为了简单起见,只给出一级groupby即group by field1(而不涉及到多级,例如group by field1, field2, ...);如果你需要多级的groupby,在实现上可能需要拆分的更加细致。
即将给出的方法,适用于如下的场景:
场景1:找出分组中的所有桶,例如,select group_name from index_name group by group_name;
场景2:灵活添加一个或者多个聚合函数,例如,select group_name, max(count), avg(count) group by group_name;
1、用法
GroupBy类是我们的实现。
1)测试用例
- public static void main(String[] args) {
- /*
- * 初始化es客户端
- * */
- ESClient esClient = new ESClient(
- "dqa-cluster",
- "10.93.21.21:9300,10.93.18.34:9300,10.93.18.35:9300,100.90.62.33:9300,100.90.61.14:9300",
- false);
- /*
- * 为了演示, 构造了一个距离查询, 相当于where子句.
- * */
- GeoDistanceRangeQueryBuilder queryBuilder = QueryBuilders.geoDistanceRangeQuery("location")
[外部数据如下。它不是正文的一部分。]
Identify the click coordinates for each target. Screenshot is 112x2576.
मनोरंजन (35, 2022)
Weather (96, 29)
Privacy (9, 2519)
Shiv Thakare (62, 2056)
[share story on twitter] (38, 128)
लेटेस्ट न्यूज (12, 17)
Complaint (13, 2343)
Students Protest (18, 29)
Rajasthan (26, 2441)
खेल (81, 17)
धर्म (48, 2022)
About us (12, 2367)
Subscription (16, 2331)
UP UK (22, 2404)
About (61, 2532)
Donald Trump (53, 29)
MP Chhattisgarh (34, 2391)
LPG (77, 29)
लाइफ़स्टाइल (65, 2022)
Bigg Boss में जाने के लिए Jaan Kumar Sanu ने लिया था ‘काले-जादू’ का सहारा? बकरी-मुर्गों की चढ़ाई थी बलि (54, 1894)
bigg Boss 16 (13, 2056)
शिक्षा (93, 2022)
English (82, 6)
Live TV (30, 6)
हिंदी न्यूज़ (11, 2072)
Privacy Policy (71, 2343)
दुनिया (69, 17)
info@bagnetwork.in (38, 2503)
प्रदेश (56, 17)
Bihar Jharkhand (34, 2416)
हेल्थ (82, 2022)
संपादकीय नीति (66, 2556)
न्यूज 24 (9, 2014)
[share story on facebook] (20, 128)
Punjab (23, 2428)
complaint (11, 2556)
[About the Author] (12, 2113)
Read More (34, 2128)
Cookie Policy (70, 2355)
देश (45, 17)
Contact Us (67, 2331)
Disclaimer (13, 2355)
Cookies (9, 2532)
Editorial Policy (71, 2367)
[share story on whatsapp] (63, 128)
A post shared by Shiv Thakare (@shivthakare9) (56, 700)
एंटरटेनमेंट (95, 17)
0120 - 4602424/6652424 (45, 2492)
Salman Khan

- .point(39.971424, 116.398251)
- .from("0m")
- .to(String.format("%fm", 500.0))
- .includeLower(true)
- .includeUpper(true)
- .optimizeBbox("memory")
- .geoDistance(GeoDistance.SLOPPY_ARC);
- SearchRequestBuilder search = esClient.getClient().prepareSearch("moon").setTypes("bj")
- .setSearchType(SearchType.DFS_QUERY_AND_FETCH)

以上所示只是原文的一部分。